_Task brief:_
Return the lines of the data below exactly. Start at the first and end with the line containing "You are a computer-use agent. Image".

_Extracted data:_
━━━
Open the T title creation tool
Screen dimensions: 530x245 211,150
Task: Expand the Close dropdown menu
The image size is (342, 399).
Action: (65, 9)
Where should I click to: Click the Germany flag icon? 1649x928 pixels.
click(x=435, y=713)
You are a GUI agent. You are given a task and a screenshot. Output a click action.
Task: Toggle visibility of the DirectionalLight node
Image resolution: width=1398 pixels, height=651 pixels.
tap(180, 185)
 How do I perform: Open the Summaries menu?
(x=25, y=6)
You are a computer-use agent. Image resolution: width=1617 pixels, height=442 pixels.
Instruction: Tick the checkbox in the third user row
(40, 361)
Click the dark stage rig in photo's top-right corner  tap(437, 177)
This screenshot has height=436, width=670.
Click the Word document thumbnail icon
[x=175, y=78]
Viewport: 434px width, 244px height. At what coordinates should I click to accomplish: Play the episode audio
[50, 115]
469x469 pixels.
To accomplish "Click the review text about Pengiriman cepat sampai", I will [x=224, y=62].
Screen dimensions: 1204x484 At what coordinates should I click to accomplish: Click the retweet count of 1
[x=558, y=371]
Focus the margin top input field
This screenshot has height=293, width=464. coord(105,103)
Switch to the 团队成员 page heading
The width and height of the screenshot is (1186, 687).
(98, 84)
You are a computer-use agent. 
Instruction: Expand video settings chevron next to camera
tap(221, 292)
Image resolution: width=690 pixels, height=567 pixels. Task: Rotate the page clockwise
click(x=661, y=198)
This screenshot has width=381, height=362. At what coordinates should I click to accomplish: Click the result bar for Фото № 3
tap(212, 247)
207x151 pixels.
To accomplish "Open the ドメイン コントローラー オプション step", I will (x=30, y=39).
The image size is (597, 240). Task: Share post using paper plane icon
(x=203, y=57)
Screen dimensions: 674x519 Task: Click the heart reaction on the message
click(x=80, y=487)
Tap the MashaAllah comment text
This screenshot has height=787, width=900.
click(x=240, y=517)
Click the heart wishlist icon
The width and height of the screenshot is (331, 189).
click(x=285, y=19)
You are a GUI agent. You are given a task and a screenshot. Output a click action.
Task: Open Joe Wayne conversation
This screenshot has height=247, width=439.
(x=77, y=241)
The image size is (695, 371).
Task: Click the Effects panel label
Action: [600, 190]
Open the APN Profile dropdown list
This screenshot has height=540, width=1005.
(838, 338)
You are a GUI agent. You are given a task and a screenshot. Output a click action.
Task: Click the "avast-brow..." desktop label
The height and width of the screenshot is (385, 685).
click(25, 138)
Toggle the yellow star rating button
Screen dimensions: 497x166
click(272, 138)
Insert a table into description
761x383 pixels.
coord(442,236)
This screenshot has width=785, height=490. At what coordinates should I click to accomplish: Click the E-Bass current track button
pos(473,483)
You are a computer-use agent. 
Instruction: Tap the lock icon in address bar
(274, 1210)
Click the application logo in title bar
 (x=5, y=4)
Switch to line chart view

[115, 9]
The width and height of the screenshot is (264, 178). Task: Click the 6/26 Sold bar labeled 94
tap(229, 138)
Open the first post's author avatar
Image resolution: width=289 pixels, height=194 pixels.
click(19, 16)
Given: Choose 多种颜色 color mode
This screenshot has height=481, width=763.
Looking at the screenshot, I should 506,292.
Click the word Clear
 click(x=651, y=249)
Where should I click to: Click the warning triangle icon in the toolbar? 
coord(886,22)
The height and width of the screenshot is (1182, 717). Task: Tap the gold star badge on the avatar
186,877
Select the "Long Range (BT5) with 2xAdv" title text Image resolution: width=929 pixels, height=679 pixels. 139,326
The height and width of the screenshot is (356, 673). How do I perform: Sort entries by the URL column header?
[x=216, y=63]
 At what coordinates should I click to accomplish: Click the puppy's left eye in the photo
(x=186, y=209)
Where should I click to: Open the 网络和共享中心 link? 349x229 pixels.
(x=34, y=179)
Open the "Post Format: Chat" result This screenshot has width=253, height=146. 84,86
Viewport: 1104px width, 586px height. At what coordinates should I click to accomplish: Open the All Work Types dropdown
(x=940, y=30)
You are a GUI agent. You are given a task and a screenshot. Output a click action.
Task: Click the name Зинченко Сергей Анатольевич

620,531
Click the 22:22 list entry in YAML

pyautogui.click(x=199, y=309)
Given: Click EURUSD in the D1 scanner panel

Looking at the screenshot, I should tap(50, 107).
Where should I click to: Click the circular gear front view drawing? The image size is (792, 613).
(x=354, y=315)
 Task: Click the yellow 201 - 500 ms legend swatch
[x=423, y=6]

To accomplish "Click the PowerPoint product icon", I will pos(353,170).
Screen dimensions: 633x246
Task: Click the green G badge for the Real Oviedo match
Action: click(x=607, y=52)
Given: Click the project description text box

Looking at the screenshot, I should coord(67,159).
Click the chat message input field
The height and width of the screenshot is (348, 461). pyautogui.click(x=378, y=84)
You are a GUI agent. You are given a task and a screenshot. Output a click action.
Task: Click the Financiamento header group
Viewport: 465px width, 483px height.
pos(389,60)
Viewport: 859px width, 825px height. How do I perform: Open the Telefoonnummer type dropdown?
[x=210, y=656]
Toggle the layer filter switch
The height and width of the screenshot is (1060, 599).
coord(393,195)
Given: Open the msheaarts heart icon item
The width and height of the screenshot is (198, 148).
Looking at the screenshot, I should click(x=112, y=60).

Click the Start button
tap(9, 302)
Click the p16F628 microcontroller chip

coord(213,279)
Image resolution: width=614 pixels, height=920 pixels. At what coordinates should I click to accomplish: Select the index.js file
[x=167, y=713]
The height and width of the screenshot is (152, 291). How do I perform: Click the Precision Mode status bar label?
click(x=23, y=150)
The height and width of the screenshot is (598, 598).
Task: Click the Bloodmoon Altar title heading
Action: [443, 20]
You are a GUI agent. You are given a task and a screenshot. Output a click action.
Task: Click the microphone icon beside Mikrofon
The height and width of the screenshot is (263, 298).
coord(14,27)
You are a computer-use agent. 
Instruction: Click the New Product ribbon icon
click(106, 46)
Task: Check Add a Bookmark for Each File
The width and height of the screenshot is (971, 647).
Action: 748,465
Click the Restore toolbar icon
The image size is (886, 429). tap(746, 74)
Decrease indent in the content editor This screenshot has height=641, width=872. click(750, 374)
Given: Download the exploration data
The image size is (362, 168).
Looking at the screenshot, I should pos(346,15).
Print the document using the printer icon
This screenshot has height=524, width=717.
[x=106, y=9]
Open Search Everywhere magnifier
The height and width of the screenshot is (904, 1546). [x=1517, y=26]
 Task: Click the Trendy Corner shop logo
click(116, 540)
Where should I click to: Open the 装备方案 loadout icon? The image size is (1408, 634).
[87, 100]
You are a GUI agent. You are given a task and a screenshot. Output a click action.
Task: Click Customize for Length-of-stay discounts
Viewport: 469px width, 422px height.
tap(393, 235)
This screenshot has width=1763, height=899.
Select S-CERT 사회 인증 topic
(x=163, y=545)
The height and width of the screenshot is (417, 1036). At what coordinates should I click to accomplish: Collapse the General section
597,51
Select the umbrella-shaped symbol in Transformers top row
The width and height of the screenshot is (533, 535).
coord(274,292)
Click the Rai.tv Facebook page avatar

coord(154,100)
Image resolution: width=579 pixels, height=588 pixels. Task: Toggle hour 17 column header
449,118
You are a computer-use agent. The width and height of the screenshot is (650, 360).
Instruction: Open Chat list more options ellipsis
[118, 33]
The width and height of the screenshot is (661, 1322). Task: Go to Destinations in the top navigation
━━━
_Worked solution:_
Open the T title creation tool
Screen dimensions: 530x245 211,150
Task: Expand the Close dropdown menu
The image size is (342, 399).
Action: (65, 9)
Where should I click to: Click the Germany flag icon? 1649x928 pixels.
click(x=435, y=713)
You are a GUI agent. You are given a task and a screenshot. Output a click action.
Task: Toggle visibility of the DirectionalLight node
Image resolution: width=1398 pixels, height=651 pixels.
tap(180, 185)
 How do I perform: Open the Summaries menu?
(x=25, y=6)
You are a computer-use agent. Image resolution: width=1617 pixels, height=442 pixels.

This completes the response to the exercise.